▶ _Task details_
Extract each line of the entries below that contains the string "Viewport" and reproduce it verbatim. Matching is case-sensitive.
####################
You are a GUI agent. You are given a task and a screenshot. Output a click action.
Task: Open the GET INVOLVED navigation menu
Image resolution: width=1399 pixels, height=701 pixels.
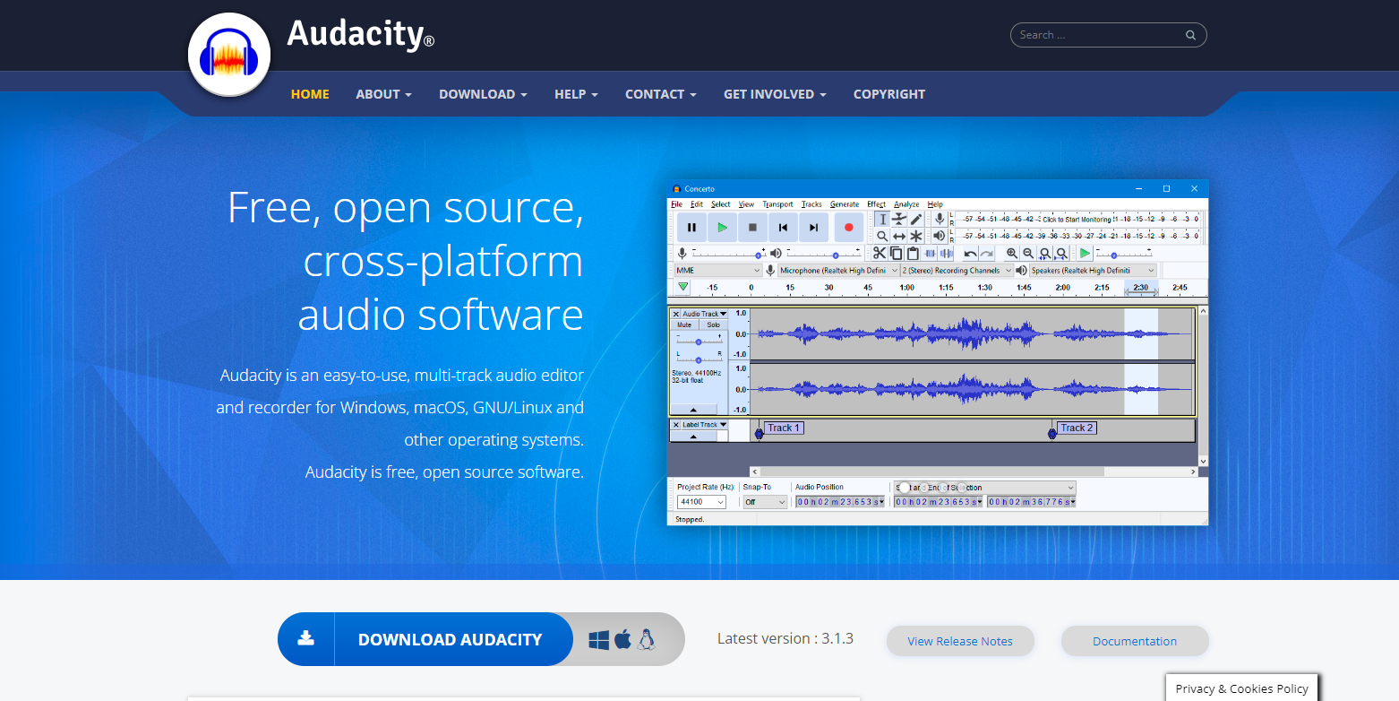pos(775,94)
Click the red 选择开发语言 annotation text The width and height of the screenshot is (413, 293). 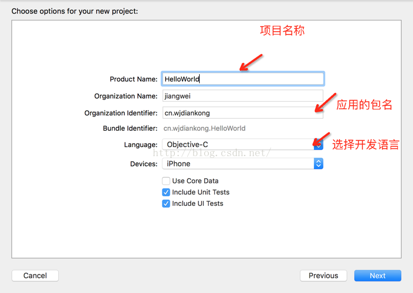coord(365,145)
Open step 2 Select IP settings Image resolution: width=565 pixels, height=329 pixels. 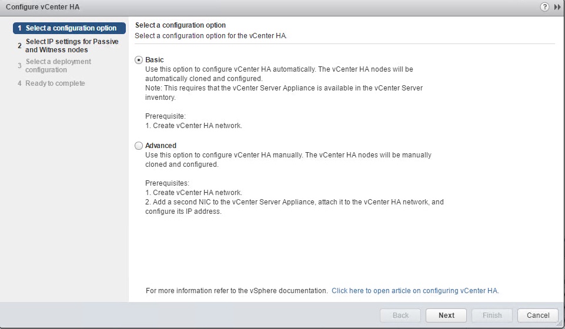(72, 46)
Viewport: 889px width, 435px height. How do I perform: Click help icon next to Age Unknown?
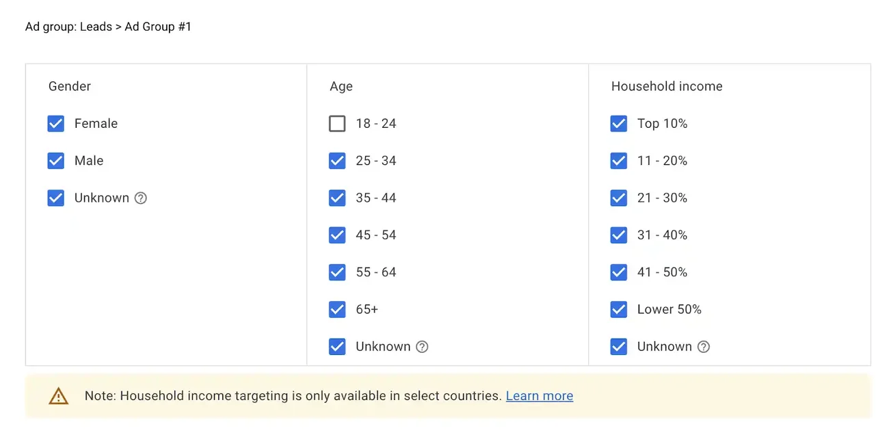pos(423,347)
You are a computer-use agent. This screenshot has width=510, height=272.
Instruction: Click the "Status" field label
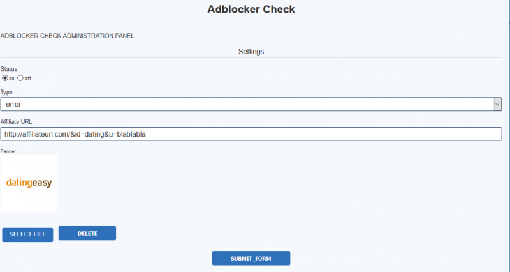click(9, 69)
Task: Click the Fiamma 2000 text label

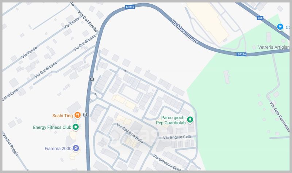Action: (x=58, y=148)
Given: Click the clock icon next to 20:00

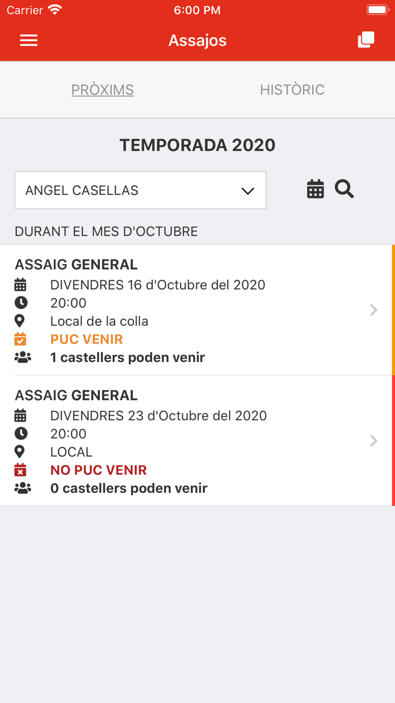Looking at the screenshot, I should pos(21,303).
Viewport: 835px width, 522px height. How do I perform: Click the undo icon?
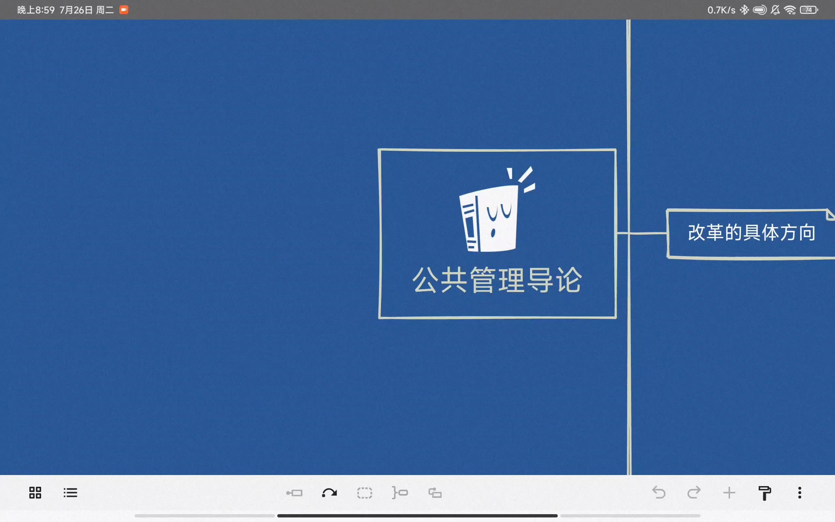(x=659, y=493)
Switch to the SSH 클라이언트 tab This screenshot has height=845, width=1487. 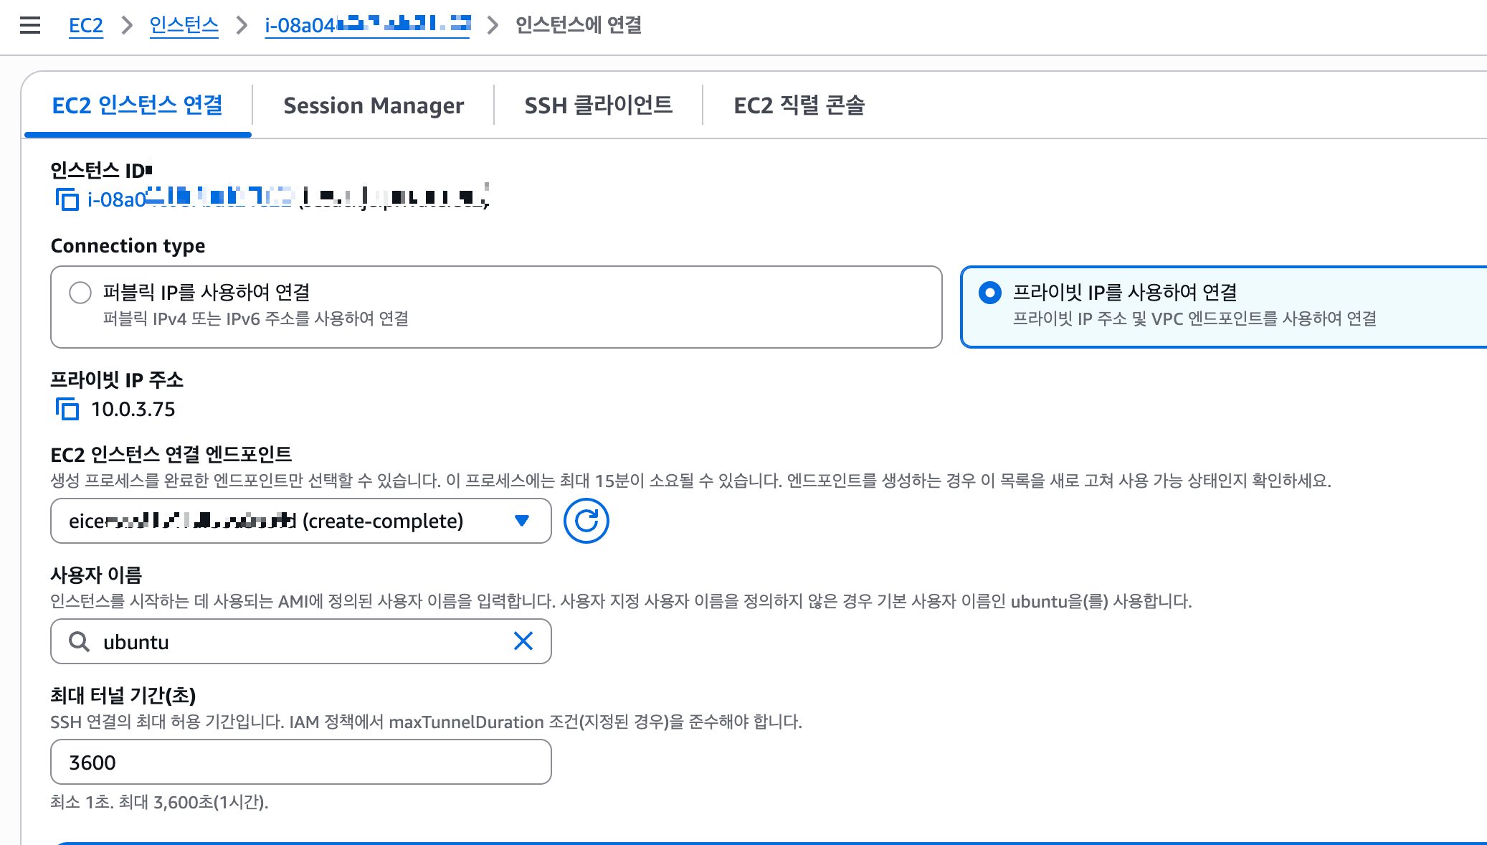[x=598, y=105]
####################
▶ _Reply to the exercise_
Viewport: 889px width, 435px height. How do I perform: Click help icon next to Age Unknown?
Viewport: 835px width, 522px height. How do I perform: Click the undo icon?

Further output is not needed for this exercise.